Due to the exploratory nature of PD-L1 tumour expression, the small sample size, the lack of OS data and the premature results in this subpopulation, definitive conclusions cannot be drawn.

2b

Nivolumab plus ipilimumab was associated with 15% grade 3-5 toxicity and 1.5% treatment-related deaths.

1b

Recommendations

Strength rating

Use ipilimumab plus nivolumab in treatment-naïve patients with clear-cell metastatic RCC of IMDC intermediate and poor risk.

Strong

Do not use bevacizumab plus IFN-α in treatment-naïve clear-cell favourable- and intermediate-risk RCC patients.

Weak

Do not use PD-L1 tumour expression as a predictive biomarker.

Weak

Administer nivolumab plus ipilimumab in centres with experience of immune combination therapy and appropriate supportive care within the context of a multidisciplinary team.

Weak

Do not rechallenge patients who stop nivolumab plus ipilimumab because of toxicity with the same drugs in the future without expert guidance and support from a multidisciplinary team.

Strong

Figure 7.1: Updated EAU Guidelines recommendations for the treatment of first-line clear-cell metastatic renal cancer’ has been revised.

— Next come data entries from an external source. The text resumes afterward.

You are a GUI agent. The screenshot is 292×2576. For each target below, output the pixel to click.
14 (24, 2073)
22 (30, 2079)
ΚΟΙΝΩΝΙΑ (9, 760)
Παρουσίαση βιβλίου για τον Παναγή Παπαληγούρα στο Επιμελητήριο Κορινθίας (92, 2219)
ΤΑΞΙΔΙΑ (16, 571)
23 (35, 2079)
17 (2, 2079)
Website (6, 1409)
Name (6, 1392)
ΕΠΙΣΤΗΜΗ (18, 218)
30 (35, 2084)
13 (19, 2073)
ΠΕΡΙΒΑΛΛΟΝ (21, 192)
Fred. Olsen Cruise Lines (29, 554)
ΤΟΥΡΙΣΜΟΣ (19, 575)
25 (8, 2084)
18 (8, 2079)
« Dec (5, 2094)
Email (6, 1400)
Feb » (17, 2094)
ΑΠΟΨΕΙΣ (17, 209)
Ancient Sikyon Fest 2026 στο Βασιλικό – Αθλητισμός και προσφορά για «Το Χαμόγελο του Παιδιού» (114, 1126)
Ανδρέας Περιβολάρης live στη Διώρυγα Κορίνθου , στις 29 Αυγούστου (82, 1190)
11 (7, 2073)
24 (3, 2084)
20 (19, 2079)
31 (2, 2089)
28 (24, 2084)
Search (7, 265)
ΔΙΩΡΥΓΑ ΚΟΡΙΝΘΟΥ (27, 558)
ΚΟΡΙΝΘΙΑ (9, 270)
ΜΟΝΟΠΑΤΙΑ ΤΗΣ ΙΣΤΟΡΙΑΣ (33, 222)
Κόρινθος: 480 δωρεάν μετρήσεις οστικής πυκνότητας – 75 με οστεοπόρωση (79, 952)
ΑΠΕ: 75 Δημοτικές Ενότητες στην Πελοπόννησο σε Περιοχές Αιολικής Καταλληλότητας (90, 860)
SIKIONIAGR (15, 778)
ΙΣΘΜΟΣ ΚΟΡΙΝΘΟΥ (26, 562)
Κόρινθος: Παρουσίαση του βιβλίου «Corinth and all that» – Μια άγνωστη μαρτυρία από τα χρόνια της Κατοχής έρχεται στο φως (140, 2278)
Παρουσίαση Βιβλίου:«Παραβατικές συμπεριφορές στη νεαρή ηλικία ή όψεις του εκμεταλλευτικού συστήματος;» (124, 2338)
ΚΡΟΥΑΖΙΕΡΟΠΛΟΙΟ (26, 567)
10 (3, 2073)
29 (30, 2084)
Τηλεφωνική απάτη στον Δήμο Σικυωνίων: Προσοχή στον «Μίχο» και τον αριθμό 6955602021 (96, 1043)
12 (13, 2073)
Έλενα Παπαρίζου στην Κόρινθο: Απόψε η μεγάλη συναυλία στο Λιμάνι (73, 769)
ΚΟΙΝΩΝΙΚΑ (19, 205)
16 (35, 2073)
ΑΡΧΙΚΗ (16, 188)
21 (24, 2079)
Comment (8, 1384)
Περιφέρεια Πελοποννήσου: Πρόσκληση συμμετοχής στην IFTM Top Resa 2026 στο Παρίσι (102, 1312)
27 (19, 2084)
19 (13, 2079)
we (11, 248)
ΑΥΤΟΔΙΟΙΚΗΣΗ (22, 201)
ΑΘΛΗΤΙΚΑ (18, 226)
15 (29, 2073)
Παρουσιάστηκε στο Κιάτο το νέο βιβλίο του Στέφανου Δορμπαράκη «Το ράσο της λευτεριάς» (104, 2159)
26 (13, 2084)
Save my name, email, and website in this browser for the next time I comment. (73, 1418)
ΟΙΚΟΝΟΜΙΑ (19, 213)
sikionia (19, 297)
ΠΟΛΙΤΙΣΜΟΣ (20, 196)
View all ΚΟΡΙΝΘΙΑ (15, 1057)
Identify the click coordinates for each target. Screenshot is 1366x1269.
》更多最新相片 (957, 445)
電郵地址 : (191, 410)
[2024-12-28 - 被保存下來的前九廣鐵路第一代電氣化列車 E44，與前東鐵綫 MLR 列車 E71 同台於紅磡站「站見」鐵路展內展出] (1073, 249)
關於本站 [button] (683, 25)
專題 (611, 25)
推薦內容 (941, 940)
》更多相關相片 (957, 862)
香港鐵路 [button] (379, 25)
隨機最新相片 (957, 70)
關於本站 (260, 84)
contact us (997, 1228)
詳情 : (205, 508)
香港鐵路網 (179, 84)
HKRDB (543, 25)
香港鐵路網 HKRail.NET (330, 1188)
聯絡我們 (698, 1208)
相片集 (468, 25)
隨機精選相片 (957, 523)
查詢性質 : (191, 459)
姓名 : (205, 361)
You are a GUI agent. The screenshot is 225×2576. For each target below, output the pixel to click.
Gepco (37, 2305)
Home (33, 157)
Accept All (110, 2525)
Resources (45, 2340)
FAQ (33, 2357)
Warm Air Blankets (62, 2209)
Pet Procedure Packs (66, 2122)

7.4.6.3 Summary of evidence and recommendations for targeted therapy in metastatic renal cell cancer

Summary of evidence

LE

Cabozantinib in intermediate- and poor-risk treatment-naïve clear-cell RCC leads to better RR and PFS but not OS when compared to sunitinib.

2a

Tivozanib has recently been approved but the evidence is still considered inferior over existing choices.

3

In treatment-naïve patients, bevacizumab in combination with IFN-α has not been tested against nivolumab plus ipilimumab and the evidence for subsequent therapies is unclear.

3

In treatment-naïve patients temsirolimus has not been tested against nivolumab plus ipilimumab and the evidence for subsequent therapies is unclear.

3

Both mTOR inhibitors (everolimus and temsirolimus) and VEGF-targeted therapies (sunitinib or sorafenib) have limited oncological efficacy in non-clear cell RCC. There is a non-significant trend for improved oncological outcomes for sunitinib, over everolimus.

2a

Lenvatinib in combination with everolimus modestly improved PFS over everolimus alone.

2a

Recommendations

Strength rating

Use cabozantinib in treatment-naïve patients with clear-cell metastatic RCC of IMDC intermediate and poor risk.

Weak

Do not use bevacizumab plus Interferon (IFN)-α in treatment-naïve clear-cell favourable- and intermediate-risk RCC patients.

Weak

Do not use tivozanib in treatment-naïve clear-cell metastatic RCC patients.

Weak

Do not use temsirolimus in treatment-naïve clear-cell poor-risk RCC patients.

Weak

Use VEGF-TKIs in second-line in patients refractory to nivolumab plus ipilimumab.

Weak

Do not offer sorafenib as first- or second-line treatment to patients with metastatic RCC.

Weak

7.5.2 Summary of evidence and recommendation for advanced/metastatic renal cell cancer

Recommendations

Strength rating

Offer surgical resection of local recurrent disease, when complete resection is achievable.